Blurb from Goodreads
Amelie loved Reese.
And she thought he loved her.
But she’s starting to realise love isn’t supposed to hurt like this.
So now she’s retracing their story and untangling what happened by revisiting all the places he made her cry.
Because if she works out what went wrong, perhaps she can finally learn to get over him.
Without a doubt this book is important. I want to thrust it into the hands of every teenage girl ever and into the hands of many adult women too.
The Places I’ve Cried in Public chronicles the relationship between Amelie and Reese. Amelie is new in town and falls hard for dazzling Reese… but there is a darker side to Reese, an abusive side.
And so the book opens with Amelie in the present crying on a bench trying to figure out how she got to this place. How she has become the girl who cries all the time. How she has lost that person she once was; that person with friends, passions, interests..
Holly Bourne uses a flashback narrative to help present time Amelie piece together her memories and what unfolds is a heartbreaking tale of emotional abuse, gaslighting, verbal abuse and sexual abuse.

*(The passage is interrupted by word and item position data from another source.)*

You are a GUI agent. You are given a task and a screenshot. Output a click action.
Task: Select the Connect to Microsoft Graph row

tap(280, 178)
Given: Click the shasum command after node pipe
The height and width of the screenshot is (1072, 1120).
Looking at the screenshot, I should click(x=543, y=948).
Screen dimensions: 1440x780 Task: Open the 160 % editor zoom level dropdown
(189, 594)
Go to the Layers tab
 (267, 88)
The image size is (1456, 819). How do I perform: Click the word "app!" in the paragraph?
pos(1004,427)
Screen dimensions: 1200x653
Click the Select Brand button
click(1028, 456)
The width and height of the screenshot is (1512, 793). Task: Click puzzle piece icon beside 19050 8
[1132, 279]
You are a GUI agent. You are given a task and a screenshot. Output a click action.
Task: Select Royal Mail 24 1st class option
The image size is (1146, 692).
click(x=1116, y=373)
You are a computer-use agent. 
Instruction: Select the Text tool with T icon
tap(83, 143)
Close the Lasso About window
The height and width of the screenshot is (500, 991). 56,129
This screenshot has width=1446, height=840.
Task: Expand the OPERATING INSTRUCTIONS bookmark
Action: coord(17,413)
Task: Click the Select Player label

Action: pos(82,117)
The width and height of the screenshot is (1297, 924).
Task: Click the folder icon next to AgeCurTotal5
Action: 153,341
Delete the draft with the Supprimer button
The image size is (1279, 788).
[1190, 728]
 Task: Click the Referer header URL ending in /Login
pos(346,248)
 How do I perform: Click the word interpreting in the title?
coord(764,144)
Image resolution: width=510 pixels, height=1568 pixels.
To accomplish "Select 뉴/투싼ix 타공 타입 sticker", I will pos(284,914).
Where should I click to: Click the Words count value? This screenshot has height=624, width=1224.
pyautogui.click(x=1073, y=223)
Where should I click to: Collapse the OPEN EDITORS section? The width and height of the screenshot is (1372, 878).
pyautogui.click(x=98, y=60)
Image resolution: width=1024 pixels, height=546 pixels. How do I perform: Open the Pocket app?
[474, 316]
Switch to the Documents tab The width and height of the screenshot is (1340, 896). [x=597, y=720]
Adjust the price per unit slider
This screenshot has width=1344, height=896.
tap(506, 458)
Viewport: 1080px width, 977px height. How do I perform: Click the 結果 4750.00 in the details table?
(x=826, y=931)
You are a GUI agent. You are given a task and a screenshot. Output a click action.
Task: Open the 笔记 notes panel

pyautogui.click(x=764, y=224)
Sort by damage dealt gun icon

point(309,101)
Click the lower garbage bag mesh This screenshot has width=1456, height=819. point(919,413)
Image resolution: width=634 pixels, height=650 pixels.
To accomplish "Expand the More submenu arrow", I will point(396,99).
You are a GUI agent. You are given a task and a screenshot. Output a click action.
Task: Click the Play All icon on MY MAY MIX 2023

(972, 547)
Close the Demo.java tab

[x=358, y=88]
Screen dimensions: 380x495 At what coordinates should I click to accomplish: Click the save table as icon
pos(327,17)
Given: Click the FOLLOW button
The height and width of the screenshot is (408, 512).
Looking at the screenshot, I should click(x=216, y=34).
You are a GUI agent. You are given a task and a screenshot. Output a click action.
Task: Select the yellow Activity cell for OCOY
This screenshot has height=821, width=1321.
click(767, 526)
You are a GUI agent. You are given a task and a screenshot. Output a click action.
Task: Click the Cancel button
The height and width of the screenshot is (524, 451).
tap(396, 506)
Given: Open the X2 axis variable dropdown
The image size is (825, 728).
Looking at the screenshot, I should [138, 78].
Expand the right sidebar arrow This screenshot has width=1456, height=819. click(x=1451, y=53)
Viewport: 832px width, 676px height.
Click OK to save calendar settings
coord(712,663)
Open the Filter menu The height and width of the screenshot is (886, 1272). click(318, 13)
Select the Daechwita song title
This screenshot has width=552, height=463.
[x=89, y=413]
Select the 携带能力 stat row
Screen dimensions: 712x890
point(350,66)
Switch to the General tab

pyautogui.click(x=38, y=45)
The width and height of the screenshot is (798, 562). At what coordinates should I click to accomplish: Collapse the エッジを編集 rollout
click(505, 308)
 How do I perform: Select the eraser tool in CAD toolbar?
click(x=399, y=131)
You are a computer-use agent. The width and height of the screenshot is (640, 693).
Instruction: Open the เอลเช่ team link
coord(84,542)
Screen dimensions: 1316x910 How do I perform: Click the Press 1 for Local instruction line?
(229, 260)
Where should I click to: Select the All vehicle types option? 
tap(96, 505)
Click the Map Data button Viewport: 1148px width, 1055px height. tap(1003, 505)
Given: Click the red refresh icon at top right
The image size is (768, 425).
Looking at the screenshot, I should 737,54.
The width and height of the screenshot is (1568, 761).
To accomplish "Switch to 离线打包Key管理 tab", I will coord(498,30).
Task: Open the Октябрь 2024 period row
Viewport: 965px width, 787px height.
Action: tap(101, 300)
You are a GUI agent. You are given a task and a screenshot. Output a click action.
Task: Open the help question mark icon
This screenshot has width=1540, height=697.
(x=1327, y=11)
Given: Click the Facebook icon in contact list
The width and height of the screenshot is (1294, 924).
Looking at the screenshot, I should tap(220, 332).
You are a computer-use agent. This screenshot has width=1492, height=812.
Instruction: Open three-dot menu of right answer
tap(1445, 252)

We see how Reese’s toxic and abusive behaviour was masked because of his insistence that Amelie was the love of his life. How his grand gestures were meant romantically… even if Amelie’s gut was saying otherwise.
We see how she began to ignore those gut feelings and found herself lost inside this want, this craving his love and attention.
We see how she began to believe him. Believe that she was crazy. Believe that she shouldn’t have any other friends. Believe that he and his needs and wants were more important than her…
It’s tough stuff to read about.
100% this book is dark. But it’s eye opening.
And most importantly it’s hopeful too. Because immediately after each flashback is present time Amelie dealing with these events. Learning to identify that what she thought was love was in fact abuse. Nothing is romanticised. And so she quietly works through her trauma with her therapist and eventually comes to a place of acceptance and forgiveness of self…
Look I could get picky about this book and bemoan some of the flatness surrounding the traits / characteristics of the supporting cast of characters. And yes it’s a bit on the perfunctory side prose-wise plus it’s written more as an important message book rather than a novel per se…
So I was thinking that it would be a three star read…
But that ending floored me.
Bourne saved her best writing for the ending and I can’t give this anything less than four stars.